(Stored data):
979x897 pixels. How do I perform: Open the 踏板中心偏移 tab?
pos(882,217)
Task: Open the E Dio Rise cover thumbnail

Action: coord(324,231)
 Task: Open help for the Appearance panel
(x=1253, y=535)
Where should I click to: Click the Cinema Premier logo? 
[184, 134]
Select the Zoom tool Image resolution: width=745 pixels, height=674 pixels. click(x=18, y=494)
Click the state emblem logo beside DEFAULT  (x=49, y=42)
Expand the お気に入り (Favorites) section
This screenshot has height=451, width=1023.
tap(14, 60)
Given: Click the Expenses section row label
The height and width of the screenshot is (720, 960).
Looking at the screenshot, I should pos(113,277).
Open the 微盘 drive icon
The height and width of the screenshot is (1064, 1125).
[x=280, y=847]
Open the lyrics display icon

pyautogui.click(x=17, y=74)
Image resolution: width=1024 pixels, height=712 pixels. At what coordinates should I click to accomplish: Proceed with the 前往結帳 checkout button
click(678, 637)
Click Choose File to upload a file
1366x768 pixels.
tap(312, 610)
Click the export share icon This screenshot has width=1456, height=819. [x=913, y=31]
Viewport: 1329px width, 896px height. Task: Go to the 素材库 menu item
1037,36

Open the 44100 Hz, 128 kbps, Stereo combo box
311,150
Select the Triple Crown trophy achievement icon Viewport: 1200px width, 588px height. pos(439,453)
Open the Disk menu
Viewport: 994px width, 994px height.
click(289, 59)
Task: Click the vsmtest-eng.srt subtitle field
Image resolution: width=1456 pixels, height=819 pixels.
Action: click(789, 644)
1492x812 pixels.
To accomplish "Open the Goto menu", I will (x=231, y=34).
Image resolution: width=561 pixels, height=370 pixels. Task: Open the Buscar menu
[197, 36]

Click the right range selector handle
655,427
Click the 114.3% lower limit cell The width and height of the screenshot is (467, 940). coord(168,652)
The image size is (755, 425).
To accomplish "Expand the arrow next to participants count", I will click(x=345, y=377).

(Exercise instructions): Only the lines from the one holding "Image resolution: width=1456" to the end of the listing are to be written out, word for word.

(Output):
Image resolution: width=1456 pixels, height=819 pixels.
Action: click(789, 644)
1492x812 pixels.
To accomplish "Open the Goto menu", I will (x=231, y=34).
Image resolution: width=561 pixels, height=370 pixels. Task: Open the Buscar menu
[197, 36]

Click the right range selector handle
655,427
Click the 114.3% lower limit cell The width and height of the screenshot is (467, 940). coord(168,652)
The image size is (755, 425).
To accomplish "Expand the arrow next to participants count", I will click(x=345, y=377).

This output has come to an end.